A própria sandhya nunca esteve presa a um número no relógio; dá nome ao ponto de encontro entre o dia e a noite, e esse ponto muda com a estação e com a própria forma do dia. Em algumas noites, a sua junção acontecerá às nove. Noutras, mais tarde, mais cedo ou a meio, interrompida pelo que quer que o dia ainda lhe deva. O que permanece constante não é a hora, mas o ato de assinalar: o facto de ter traçado uma linha algures e de ter reparado que a atravessou. Continue a usar incenso e um mala, se é isso que usa. Fique apenas com uma chávena a arrefecer junto a uma janela, se isso estiver mais próximo da verdade. Qualquer das opções é suficiente, desde que seja genuinamente repetida e genuinamente sua.

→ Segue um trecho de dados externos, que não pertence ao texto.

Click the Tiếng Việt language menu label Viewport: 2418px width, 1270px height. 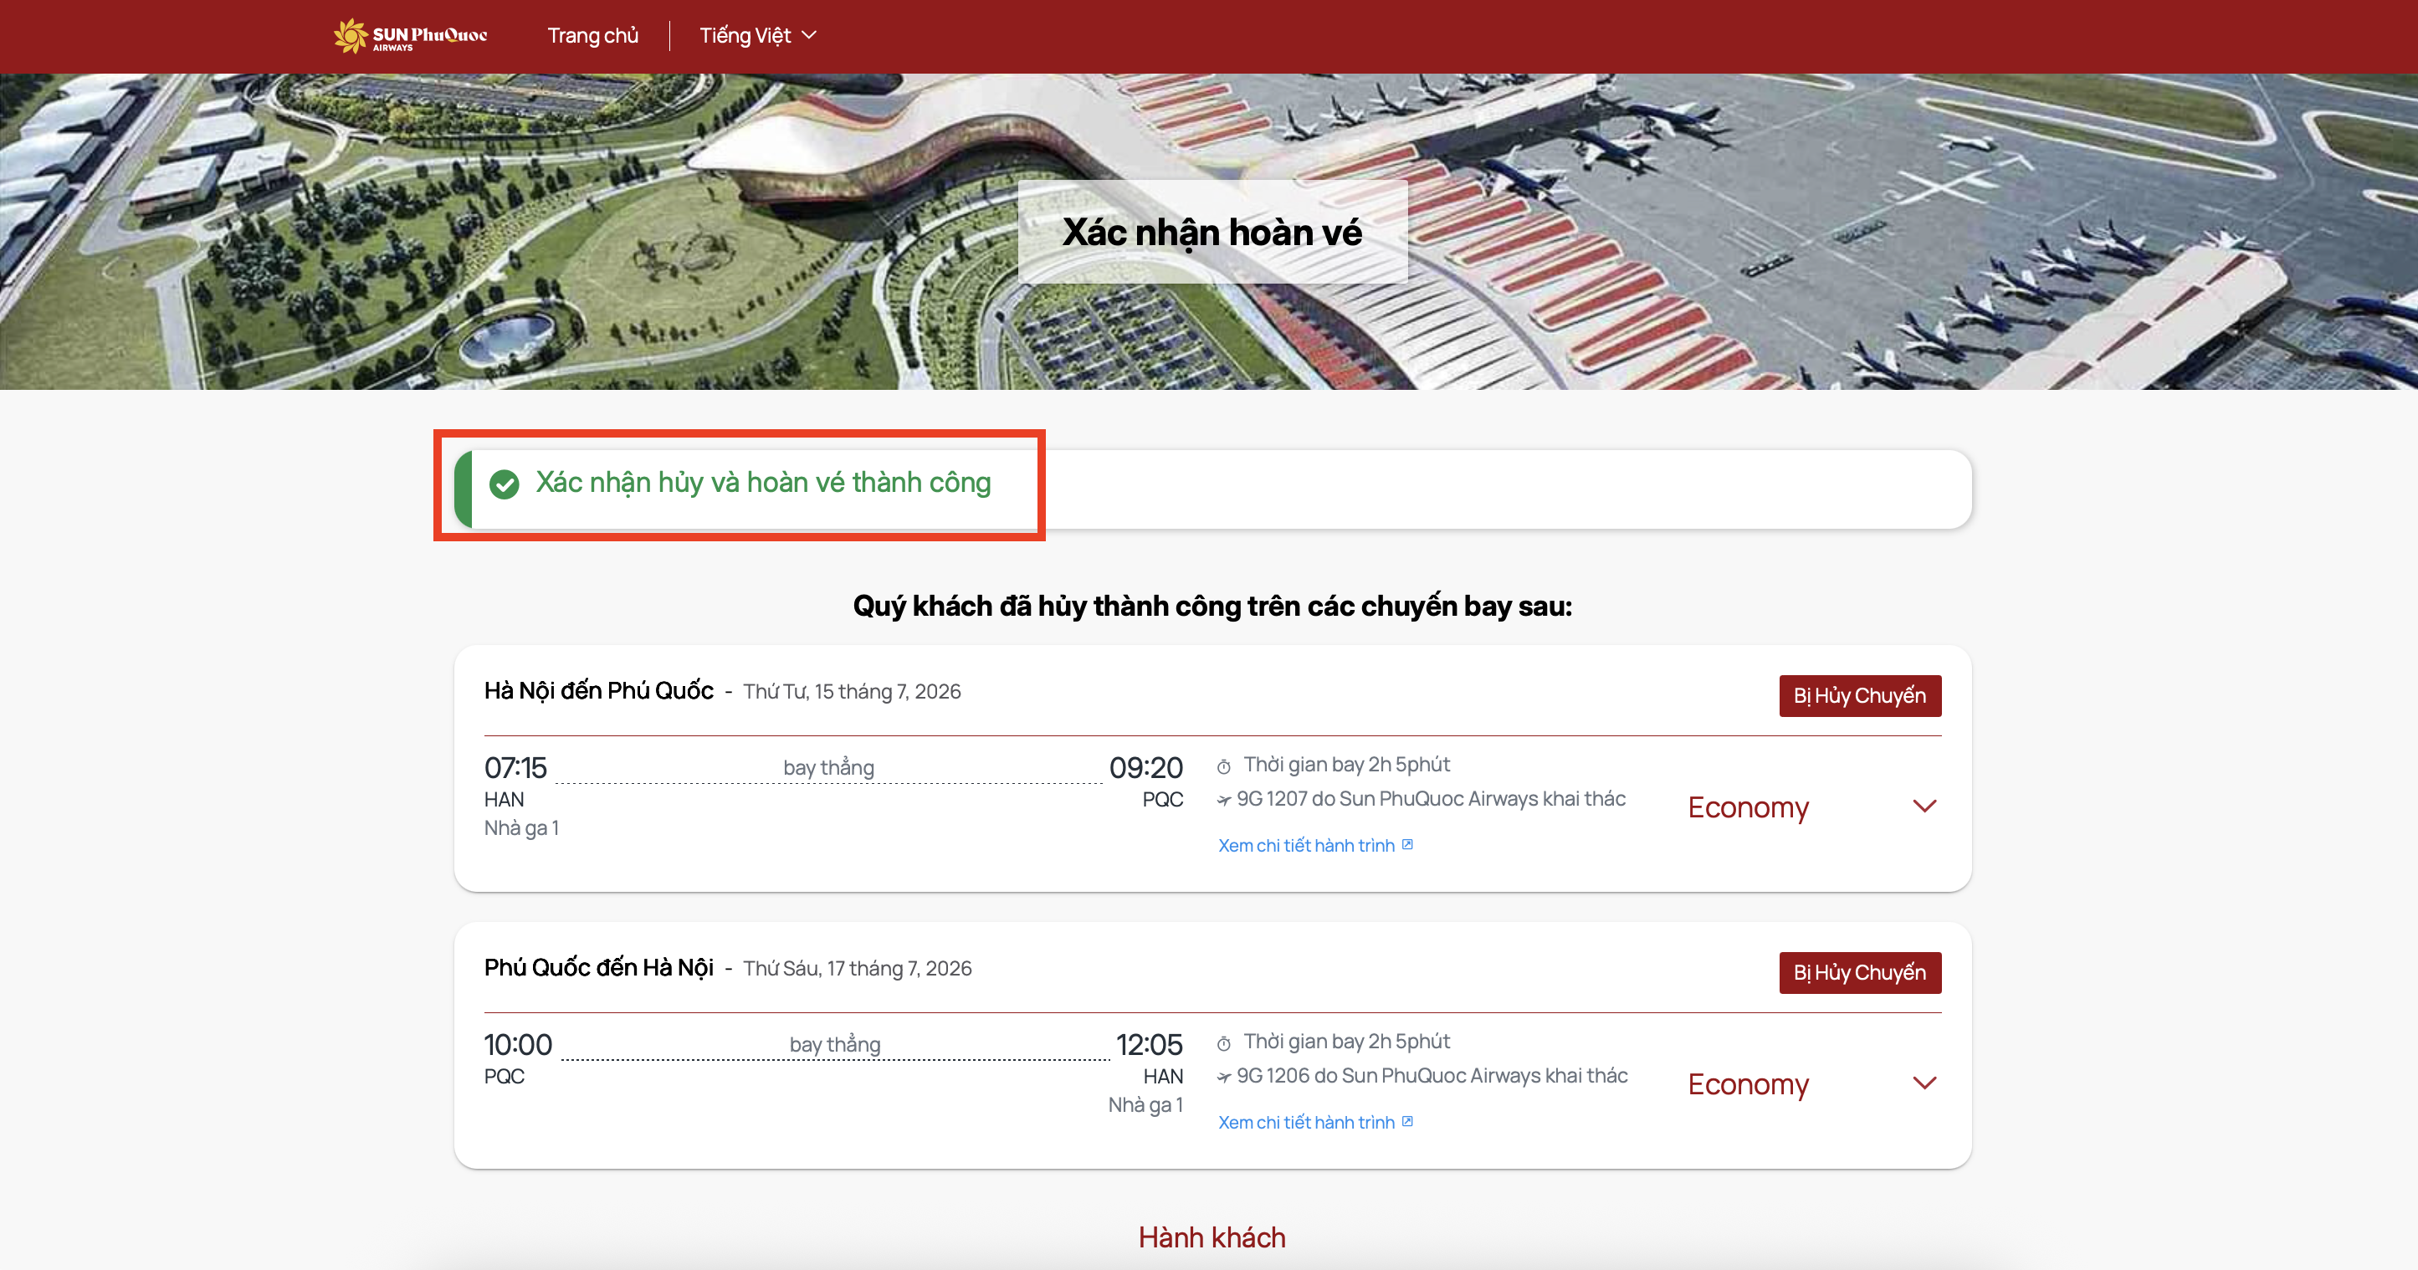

Fumo de incenso a enrolar-se para cima num grande plano, enquanto arde à luz do fim do dia
Mãos pousadas em redor de uma caneca quente numa divisão pouco iluminada, ao terminar a noite
bom saber

Perguntas e respostas

Is five minutes actually enough, or is that just something people say to sell a planner?
Five minutes won't undo a hard day, and no one here claims it does. What it can do is mark the day's actual end, so it stops thinning into sleep instead of closing properly. That is the smaller, more honest job.
What if my evenings are never the same, or I only have two minutes some nights?
That's fine. Sandhya, the meeting of day and night, was never fixed to a clock; it moves with the season and the evening itself. Some nights it's two minutes by the door, other nights ten with cold tea. What matters is marking it at all.